Combinations of IO agents with cancer vaccine

Seminal clinical data from Dr. James L. Gulley (NIH) sheds light on novel combination approaches that offer good promise for improving outcomes for PCa patients – combining cancer vaccines with immune checkpoint inhibitors. Antitumor immune responses seen with cancer vaccines such as sipuleucel-T and PROSTVAC may be a way to permeate the tumor microenvironment with lymphocytes, creating a framework in which immune checkpoint inhibitors can be effective.24 In one such case, a 95% PSA decline was observed in 1 of 4 mCRPC patients treated with PROSTVAC followed by 3 doses of nivolumab. (NCT02933255; unpublished work from James L. Gulley24)

Conclusion

The relatively modest success with immune checkpoint monotherapy in prostate cancer could have been due to the absence of effector T cells within the tumor microenvironment. Immune checkpoint inhibitors may still be viable as therapeutics for prostate cancer when used in combination with other agents. Currently, ADT is the primary treatment for all stages of prostate cancer and is ideally suited to be used in combination with immunotherapy treatments for prostate cancer. The various agents used for ADT also differ in their effects on immune function. Although there is no doubt that ADT has immunomodulatory effects, there is no comprehensive comparison of the various agents on the synergistic effects or lack thereof when combined with IO therapy.
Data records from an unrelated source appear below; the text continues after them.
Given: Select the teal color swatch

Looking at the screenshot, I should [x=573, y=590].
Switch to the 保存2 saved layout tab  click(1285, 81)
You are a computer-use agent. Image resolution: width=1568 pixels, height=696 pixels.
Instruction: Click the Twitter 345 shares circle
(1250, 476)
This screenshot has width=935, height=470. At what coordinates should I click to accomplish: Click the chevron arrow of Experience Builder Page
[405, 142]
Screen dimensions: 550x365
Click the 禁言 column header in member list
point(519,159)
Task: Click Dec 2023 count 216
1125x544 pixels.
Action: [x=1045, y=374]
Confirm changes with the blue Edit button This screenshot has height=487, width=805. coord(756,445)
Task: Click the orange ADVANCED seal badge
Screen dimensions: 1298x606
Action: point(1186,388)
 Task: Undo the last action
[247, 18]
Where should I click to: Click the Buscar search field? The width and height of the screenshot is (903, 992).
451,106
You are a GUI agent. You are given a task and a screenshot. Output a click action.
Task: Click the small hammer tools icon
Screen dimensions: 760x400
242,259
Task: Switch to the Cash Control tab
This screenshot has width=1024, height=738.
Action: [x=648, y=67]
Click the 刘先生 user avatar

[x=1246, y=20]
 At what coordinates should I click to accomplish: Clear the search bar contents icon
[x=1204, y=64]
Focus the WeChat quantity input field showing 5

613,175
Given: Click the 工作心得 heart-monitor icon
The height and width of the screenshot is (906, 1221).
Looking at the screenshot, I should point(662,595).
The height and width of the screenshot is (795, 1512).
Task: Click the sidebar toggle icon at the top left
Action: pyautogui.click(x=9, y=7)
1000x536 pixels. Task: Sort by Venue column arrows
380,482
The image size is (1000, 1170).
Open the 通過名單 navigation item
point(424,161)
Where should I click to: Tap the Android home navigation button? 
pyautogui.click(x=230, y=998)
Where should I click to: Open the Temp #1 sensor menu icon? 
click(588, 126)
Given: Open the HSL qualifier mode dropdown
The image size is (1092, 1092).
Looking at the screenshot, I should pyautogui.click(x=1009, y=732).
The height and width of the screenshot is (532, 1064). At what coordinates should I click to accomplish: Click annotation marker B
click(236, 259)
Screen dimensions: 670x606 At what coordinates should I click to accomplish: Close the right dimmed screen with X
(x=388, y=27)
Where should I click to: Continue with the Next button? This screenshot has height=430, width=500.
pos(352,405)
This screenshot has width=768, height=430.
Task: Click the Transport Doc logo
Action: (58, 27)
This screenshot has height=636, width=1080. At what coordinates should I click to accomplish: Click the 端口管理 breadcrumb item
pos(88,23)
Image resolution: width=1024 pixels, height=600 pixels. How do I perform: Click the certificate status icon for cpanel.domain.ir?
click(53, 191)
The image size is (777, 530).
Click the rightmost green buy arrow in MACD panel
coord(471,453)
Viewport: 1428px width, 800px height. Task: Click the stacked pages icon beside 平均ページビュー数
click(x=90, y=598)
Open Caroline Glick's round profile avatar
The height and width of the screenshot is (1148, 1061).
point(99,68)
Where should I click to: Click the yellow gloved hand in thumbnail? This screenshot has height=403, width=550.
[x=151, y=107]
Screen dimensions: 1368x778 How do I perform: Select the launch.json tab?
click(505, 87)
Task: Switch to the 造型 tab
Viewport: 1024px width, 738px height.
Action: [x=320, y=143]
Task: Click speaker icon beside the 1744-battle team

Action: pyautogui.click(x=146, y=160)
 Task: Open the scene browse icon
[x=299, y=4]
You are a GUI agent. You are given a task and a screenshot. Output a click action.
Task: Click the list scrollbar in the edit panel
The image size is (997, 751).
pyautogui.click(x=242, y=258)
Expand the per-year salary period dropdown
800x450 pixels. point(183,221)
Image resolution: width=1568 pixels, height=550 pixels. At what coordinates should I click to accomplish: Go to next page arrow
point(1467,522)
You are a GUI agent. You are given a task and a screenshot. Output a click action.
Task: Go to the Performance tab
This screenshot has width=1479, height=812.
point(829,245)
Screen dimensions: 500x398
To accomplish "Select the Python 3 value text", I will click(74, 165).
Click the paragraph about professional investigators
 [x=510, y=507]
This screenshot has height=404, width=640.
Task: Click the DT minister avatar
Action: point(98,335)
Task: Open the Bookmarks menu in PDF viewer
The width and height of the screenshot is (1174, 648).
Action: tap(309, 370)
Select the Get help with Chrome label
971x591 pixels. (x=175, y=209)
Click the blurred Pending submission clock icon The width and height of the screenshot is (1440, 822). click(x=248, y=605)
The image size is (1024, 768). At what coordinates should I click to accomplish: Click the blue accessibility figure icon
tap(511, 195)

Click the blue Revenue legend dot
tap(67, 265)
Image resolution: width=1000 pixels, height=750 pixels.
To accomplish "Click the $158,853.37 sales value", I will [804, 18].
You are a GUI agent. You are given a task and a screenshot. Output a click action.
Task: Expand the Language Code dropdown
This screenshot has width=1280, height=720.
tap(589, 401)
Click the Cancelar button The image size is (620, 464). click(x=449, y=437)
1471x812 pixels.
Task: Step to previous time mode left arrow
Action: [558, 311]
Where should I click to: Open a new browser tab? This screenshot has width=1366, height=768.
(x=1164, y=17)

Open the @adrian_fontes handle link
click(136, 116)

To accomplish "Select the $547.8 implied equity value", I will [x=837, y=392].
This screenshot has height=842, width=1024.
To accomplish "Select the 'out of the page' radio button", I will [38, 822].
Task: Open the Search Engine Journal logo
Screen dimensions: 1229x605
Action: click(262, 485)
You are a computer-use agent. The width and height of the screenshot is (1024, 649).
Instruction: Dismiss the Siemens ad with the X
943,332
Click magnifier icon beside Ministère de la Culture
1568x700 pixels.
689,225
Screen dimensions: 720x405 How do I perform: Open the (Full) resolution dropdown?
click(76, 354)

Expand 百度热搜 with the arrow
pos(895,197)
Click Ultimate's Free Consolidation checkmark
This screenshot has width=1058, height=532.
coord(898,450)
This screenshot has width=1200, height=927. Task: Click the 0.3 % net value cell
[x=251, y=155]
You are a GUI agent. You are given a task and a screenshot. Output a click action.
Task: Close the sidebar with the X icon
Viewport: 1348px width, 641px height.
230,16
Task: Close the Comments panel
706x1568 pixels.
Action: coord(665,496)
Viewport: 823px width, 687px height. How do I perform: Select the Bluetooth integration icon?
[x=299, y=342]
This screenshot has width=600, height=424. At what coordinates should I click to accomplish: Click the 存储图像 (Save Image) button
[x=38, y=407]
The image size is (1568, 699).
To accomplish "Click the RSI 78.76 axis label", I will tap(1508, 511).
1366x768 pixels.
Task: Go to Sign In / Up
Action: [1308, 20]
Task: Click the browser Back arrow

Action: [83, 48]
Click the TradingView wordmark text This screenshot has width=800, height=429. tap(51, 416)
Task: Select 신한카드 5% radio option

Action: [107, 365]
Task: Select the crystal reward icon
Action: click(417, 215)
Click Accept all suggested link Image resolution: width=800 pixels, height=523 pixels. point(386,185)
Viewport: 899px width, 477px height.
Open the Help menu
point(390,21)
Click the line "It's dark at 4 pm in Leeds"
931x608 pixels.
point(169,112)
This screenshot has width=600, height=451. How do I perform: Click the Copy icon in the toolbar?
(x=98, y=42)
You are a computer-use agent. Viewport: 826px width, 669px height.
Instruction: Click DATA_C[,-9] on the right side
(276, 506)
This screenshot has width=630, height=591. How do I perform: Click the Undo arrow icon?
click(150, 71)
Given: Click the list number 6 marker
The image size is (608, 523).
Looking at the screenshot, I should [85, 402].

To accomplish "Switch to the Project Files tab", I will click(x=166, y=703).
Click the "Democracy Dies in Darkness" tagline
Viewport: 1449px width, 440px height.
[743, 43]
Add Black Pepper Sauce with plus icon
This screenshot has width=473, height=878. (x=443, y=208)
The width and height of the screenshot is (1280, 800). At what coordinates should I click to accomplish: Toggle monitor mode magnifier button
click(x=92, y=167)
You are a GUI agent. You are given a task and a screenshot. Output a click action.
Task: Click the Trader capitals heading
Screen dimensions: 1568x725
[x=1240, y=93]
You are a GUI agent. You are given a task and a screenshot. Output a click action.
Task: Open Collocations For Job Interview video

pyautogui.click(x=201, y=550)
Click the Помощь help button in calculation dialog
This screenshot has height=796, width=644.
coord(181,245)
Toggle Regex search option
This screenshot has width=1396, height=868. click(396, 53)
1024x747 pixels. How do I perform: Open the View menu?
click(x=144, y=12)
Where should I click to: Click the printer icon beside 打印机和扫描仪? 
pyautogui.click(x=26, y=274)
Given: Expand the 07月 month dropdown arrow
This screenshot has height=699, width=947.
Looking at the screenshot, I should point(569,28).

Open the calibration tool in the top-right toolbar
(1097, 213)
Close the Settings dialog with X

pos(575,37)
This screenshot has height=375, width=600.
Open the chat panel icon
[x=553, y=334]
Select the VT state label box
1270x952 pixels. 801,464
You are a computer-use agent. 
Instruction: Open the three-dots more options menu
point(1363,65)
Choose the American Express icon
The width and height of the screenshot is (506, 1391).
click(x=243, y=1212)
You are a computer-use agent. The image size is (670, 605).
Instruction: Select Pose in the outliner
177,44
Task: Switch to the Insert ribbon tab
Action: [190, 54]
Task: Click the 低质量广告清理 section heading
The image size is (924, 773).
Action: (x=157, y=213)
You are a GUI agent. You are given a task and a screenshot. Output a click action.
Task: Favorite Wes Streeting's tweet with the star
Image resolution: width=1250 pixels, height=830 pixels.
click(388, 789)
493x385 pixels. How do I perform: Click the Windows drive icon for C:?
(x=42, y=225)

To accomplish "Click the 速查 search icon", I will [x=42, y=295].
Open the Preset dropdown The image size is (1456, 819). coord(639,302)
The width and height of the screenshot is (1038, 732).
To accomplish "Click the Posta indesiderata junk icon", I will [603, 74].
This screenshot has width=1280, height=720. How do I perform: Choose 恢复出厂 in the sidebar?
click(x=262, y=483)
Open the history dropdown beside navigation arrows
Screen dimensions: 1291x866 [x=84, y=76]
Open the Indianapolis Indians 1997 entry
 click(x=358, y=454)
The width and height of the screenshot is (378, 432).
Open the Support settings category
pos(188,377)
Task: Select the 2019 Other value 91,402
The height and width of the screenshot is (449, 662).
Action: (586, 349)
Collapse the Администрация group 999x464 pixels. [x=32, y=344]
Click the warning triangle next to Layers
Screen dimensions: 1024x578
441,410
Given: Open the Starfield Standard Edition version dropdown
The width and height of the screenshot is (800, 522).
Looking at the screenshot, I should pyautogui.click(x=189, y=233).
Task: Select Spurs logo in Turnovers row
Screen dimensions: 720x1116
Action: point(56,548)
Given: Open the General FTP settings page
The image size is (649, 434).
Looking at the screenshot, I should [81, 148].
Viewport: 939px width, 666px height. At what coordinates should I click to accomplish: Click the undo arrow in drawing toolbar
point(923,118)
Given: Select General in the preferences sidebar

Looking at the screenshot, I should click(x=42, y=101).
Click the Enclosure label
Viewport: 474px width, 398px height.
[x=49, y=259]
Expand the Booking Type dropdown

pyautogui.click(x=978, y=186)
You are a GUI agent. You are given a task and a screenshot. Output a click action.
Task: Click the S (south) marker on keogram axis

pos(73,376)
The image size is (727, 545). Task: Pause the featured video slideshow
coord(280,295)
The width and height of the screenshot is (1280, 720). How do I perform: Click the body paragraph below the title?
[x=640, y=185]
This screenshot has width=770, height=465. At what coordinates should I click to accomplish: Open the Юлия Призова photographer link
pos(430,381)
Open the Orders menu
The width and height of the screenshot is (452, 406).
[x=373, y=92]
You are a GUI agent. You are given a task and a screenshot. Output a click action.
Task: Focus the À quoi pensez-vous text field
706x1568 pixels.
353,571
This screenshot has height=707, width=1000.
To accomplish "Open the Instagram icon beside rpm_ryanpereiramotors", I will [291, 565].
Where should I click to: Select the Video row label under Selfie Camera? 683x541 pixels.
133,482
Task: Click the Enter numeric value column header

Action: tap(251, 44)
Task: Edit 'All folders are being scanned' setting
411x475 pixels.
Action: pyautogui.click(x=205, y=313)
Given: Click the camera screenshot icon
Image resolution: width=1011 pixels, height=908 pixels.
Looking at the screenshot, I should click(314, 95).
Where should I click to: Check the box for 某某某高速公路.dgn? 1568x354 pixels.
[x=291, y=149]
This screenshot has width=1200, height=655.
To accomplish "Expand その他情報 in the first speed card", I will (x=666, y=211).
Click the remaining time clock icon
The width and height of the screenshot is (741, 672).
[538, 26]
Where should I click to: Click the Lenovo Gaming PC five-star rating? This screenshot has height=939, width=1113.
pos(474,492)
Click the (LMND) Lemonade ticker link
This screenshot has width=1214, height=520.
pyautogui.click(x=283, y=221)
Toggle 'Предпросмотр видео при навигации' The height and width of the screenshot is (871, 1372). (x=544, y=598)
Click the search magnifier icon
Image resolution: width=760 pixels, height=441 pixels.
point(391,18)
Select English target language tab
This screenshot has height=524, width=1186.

It is clearly important to understand the impact of ADT agents on T-cell function, antigen-presenting cell function, and immune recognition of prostate tumor cells. In addition, the timing and sequencing of ADT might affect the efficacy of immunotherapy; for example, a preferred sequence in one study was determined to be cancer vaccine (sipuleucel-T) prior to ADT in mCRPC patients.25,26 Immune therapies (other than vaccines) might best be used following the start of ADT as demonstrated in a recent clinical trial with advanced PCa patients responding to pembrolizumab when delivered with concurrent enzalutamide, despite having enzalutamide-resistant disease.16

Single-agent immune checkpoint inhibitors appear to have a modest activity and potential utility only in select patients. The lack of clinically meaningful immune response endpoints has been partly attributed to an increased understanding of tumor heterogeneity and polyclonality during the progression of prostate cancer to late-stage disease (even treatment-induced polyclonality).27  Each metastatic site in CRPC patients could be composed of subclones harboring distinct driver mutations, which may promote both disease progression and tumor immune evasion. Moving forward, effective therapeutic combinations in CRPC patients may have to be driven by the analysis of tumor-specific genomic and gene expression alterations in distinct clonal populations.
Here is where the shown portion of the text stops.